§ **Task to complete**: Output, word for word, every line from the start of the listing down to and including the line that contains "Click the orange Add"; include nothing else.

§ **Input for this task**:
^^^^^^^^^^^^^^^^
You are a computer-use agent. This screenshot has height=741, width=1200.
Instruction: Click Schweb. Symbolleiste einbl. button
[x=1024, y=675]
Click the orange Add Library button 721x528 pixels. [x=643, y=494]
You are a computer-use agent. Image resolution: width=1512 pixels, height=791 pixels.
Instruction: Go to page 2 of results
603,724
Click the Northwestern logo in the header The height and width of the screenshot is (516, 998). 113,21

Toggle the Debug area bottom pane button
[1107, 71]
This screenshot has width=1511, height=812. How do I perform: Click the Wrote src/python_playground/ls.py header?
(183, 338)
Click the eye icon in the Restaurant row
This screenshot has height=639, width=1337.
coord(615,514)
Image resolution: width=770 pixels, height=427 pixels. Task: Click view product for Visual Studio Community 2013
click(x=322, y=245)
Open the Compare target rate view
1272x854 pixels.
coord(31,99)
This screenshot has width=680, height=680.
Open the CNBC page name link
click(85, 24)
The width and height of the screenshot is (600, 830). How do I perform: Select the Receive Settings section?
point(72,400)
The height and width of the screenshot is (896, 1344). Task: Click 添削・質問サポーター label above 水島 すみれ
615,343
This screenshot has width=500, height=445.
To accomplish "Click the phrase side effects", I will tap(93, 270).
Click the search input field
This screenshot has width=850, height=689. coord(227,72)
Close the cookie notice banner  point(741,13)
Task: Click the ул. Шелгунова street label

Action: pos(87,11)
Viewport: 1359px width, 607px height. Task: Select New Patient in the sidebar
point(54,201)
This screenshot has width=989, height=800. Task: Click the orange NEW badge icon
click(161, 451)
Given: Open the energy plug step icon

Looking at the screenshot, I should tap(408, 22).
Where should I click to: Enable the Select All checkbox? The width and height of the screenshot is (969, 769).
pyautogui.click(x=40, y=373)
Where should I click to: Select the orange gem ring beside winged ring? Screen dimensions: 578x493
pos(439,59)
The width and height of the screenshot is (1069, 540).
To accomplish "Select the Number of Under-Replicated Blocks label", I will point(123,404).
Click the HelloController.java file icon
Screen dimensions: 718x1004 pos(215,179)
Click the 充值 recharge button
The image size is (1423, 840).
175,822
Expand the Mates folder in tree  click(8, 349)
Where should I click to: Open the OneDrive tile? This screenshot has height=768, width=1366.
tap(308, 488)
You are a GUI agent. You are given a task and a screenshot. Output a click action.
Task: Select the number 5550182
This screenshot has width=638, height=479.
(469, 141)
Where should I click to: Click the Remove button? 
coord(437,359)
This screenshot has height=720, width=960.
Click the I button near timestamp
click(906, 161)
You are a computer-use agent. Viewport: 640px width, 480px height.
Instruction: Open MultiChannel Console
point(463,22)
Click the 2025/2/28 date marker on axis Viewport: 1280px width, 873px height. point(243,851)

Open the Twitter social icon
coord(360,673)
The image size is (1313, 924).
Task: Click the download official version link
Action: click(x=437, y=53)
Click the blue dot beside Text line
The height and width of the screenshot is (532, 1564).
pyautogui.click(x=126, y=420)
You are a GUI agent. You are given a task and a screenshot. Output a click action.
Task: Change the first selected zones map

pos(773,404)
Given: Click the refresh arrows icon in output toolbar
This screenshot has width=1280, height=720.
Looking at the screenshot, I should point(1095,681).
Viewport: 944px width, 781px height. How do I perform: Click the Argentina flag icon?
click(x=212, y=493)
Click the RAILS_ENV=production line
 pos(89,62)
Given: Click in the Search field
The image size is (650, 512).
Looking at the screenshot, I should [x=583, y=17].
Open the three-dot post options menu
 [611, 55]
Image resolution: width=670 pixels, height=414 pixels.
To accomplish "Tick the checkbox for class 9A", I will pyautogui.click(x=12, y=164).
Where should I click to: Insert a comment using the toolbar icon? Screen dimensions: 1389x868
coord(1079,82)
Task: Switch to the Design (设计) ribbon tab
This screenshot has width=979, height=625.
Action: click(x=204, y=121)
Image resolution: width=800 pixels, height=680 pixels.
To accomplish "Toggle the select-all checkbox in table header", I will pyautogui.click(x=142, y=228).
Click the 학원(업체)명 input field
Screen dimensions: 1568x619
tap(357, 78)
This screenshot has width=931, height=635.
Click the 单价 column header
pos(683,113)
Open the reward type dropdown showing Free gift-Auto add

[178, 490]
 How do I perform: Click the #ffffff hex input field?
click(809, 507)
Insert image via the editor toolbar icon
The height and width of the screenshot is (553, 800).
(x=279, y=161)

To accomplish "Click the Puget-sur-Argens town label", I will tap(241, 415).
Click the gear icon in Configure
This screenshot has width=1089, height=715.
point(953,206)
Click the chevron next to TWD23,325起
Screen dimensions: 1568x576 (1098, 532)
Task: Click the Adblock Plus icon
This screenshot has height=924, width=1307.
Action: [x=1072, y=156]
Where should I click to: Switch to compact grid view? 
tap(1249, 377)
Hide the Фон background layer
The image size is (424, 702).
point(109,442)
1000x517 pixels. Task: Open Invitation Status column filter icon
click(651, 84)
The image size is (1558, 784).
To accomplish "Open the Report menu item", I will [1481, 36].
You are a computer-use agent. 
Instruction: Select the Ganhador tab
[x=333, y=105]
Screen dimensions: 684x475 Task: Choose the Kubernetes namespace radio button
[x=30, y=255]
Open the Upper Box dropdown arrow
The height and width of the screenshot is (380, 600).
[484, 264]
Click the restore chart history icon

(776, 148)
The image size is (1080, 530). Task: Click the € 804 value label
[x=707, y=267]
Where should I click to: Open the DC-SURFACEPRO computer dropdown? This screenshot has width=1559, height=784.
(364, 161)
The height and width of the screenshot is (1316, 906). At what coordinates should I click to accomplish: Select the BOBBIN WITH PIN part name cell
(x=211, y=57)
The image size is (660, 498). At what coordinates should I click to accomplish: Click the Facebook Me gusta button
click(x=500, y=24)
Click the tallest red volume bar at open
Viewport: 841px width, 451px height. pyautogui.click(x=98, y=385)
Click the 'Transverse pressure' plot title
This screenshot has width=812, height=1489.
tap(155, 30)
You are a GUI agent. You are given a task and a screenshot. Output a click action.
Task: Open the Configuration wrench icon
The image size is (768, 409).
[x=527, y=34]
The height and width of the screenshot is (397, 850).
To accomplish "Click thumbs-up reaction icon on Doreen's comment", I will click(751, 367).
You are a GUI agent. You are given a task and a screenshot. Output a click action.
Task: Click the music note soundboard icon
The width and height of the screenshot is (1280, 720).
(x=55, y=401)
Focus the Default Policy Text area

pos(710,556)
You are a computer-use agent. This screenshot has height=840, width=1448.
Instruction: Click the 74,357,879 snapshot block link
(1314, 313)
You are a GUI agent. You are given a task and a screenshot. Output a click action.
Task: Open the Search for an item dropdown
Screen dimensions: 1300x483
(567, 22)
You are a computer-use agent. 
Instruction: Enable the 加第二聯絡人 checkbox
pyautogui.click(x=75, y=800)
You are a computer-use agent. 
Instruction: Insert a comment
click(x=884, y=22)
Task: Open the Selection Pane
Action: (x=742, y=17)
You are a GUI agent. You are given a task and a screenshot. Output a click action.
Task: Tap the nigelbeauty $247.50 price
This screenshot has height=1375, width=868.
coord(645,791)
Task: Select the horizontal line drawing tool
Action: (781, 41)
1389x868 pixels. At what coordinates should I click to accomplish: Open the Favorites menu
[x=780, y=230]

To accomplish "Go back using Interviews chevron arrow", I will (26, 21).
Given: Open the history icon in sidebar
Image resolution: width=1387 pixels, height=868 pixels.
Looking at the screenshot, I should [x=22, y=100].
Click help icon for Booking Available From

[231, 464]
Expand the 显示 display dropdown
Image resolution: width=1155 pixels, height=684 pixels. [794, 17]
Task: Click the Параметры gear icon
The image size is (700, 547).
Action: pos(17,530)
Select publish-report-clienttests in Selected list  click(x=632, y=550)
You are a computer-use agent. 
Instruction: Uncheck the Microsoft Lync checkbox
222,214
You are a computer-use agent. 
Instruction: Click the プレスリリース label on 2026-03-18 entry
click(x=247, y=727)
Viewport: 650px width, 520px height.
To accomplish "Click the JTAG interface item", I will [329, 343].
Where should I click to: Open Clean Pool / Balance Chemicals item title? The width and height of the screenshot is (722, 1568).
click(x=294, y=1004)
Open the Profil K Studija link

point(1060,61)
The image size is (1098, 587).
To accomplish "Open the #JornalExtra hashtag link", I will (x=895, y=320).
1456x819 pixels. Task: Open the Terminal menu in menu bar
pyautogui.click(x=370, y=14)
^^^^^^^^^^^^^^^^
§ **Exercise result**:
You are a computer-use agent. This screenshot has height=741, width=1200.
Instruction: Click Schweb. Symbolleiste einbl. button
[x=1024, y=675]
Click the orange Add Library button 721x528 pixels. [x=643, y=494]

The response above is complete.